Pick out every line of the material that contains the word "agent", treating uppercase and lowercase letters as different, and copy each such line.

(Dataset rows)
********************

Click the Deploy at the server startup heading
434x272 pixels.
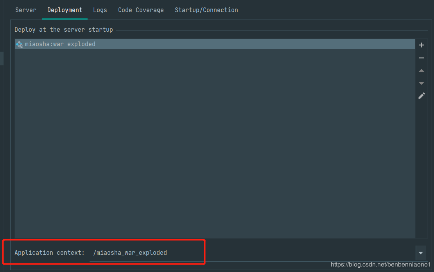64,30
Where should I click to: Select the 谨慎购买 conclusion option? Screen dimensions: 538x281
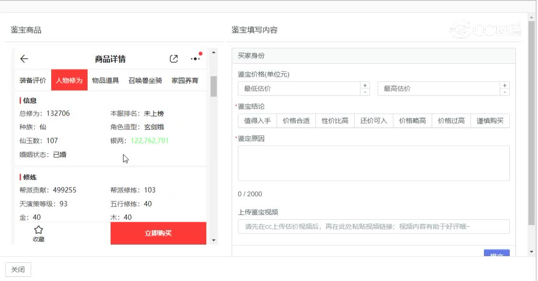click(490, 120)
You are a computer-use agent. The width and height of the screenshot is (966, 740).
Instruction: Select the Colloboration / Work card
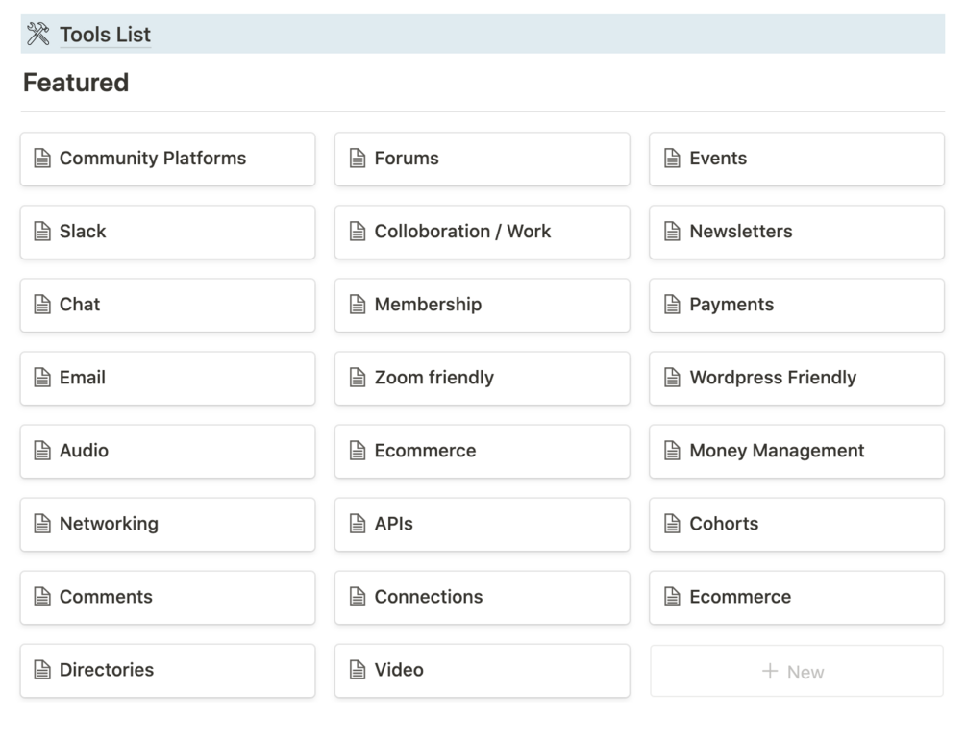pyautogui.click(x=482, y=232)
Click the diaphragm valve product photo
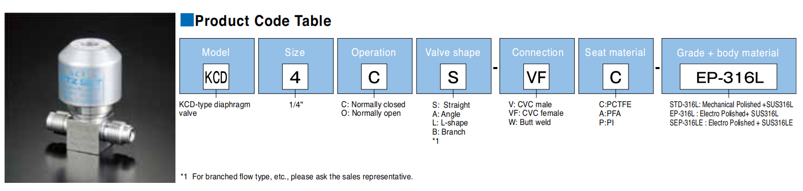Image resolution: width=803 pixels, height=191 pixels. (x=90, y=98)
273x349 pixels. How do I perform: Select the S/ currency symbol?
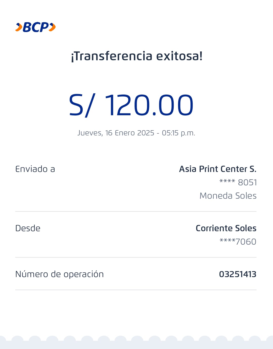tap(82, 105)
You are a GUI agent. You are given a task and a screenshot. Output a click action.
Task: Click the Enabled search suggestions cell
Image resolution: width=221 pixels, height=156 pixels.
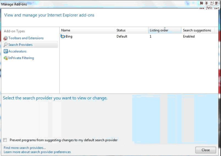189,36
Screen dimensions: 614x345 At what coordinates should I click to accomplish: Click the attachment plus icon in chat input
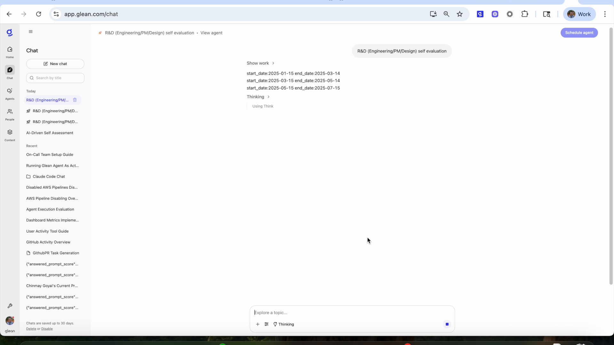coord(258,324)
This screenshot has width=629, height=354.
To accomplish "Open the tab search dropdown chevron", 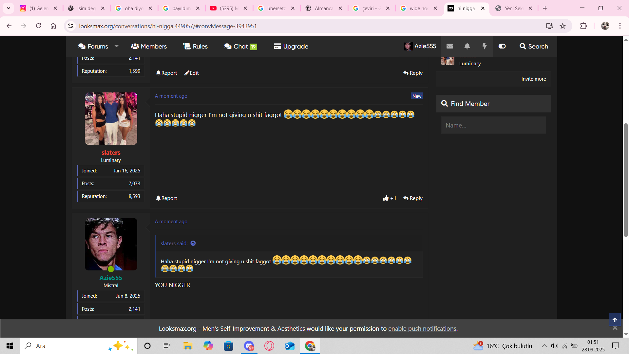I will click(x=9, y=8).
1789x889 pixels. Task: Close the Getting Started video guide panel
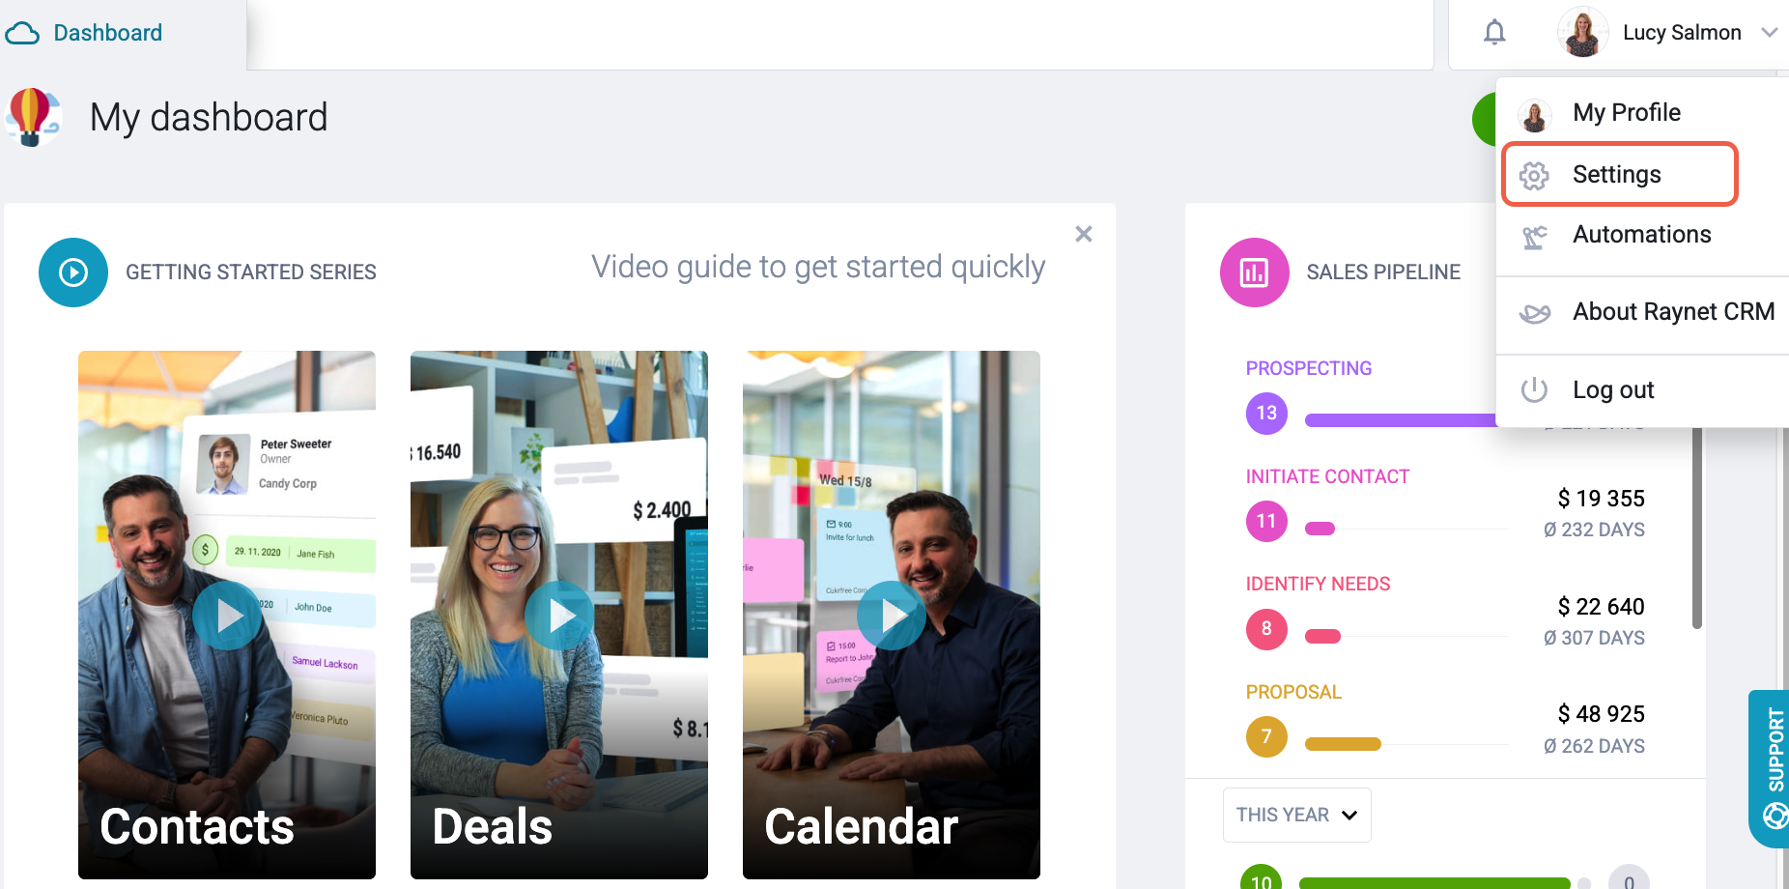1084,234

********************

* **FULL SOLUTION**
You are a computer-use agent. The width and height of the screenshot is (966, 740).
You are a GUI agent. You are given a task and a screenshot. Output a click action.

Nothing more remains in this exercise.